Agora, mudando de assunto, é interessante ler "Almas mortas" de Gogol para se entender a Russia daquela eepoca, em certos pontos, muito parecida com pedaços do Brasil.
Volte sempre, grande abraço

Marcos Doniseti disse...

Realmente, Liberati, creio que o Montefiore se equivocou, mesmo.

E Lenin e Trotsky somente fizeram a Revolução na Rússia porque entendiam que ela era apenas o estopim,como você disse, de uma Revolução Mundial.

Eles, bem como todos os bolcheviques russos, sabiam perfeitamente que não havia nenhuma condição de se implantar o Socialismo na Rússia semi-feudal de Czares absolutistas e com 80% de camponeses analfabetos e miseráveis.

A Rússia era parte, na época, da periferia do Capitalismo Global, principalmente da Alemanha e da França, que eram os grandes investidores externos no país.

Eles pensavam que somente com o triunfo da Revolução Socialista nos países capitalistas avançados (Alemanha, França, Inglaterra, etc) é que a Rússia poderia se desenvolver.

Por isso é que Lenin queria um modelo de Federação (e não uma União centralizada em Moscou, como defendia Stalin) na qual as Repúblicas que a constituissem tivessem um grande grau de autonomia em relação ao poder central e que pudessem receber novas adesões (de países onde a Revolução Socialista triunfasse). A idéia de Federação, de Lenin, dependia da vitória da Revolução em outros países. Com o fracasso da Revolução Mundial, a idéia de se criar uma Federação foi para o ralo.
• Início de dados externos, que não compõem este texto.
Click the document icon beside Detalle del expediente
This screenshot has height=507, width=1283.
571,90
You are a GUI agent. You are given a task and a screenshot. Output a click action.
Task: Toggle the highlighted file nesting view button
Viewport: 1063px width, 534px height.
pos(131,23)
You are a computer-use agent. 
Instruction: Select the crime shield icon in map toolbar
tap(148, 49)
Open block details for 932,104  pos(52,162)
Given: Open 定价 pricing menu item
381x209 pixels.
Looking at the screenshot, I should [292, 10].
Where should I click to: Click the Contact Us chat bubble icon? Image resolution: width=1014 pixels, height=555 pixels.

Assim, Lenin é derrotado por Stalin nesta disputa e por uma razão muito simples: Já havia ficado claro, em 1922, para quase todos os bolcheviques russos, que o projeto da Revolução Mundial havia fracassado.

Por isso, os bolcheviques entenderam que a sua tarefa, naquele momento, era recuperar a economia do país (por isso eles apoiaram a NEP de Lenin), devastada pela Guerra Civil, e garantir o seu controle sobre o vasto Império Russo, ao qual eles haviam passando a governar com a vitória da Revolução (por isso eles defendiam um governo central forte).
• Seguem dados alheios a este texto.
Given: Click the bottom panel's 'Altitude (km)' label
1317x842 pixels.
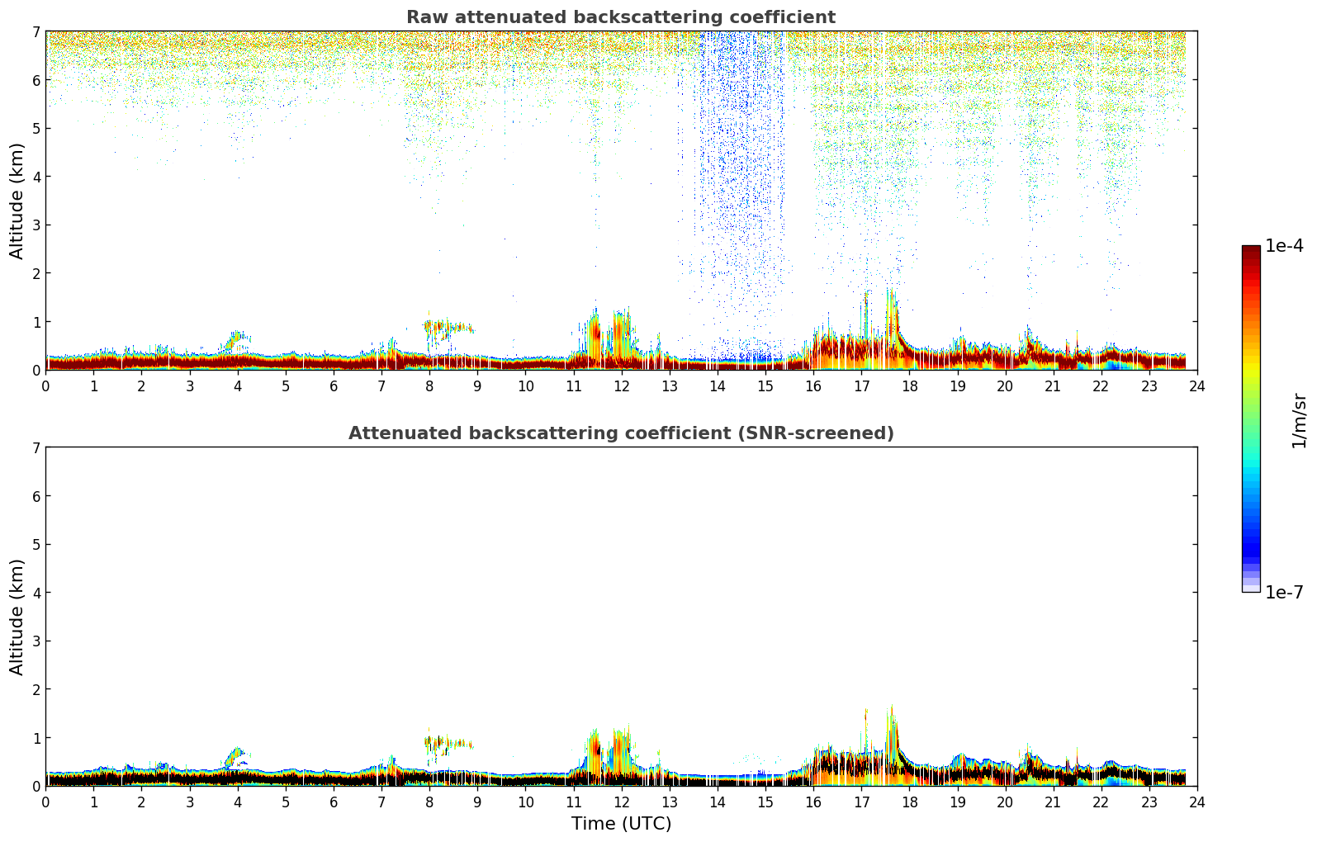Looking at the screenshot, I should click(x=17, y=617).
Stalin, muito inteligente e habilidoso politicamente, percebeu isso claramente e também apoiou a posição majoritária entre os bolcheviques naquele momento, derrotando Lenin.

Foi por isso que a proposta de Lenin, da criação de uma Federação 'frouxa', acabou derrotada quando foi submetida aos dirigentes e líderes bolcheviques, e a de Stalin, de uma União forte e centralizada, foi aprovada por estes.

O momento da Revolução Mundial já havia passado e a hora era de reconstruir o país e consolidar o poder dos bolcheviques sobre o mesmo.

Para mim, Stalin (apesar de ter sido um ditador cruel, sem dúvida alguma) sempre foi muito habilidoso politicamente e soube, sempre, em qual direção 'o vento estava soprando'.

Assim, ele sempre soube se posicionar de maneira a sempre ficar a favor das tendências políticas dominantes.

E esse foi um dos principais motivos que fez com que ele vencesse a batalha de poder dentro do Partido Bolchevique após a morte de Lenin.

Stalin pode ser muitas coisas, menos bobo. Bobos foram os que pensaram que ele era bobo.

Obs: Valeu pela indicação do livro do Gogol.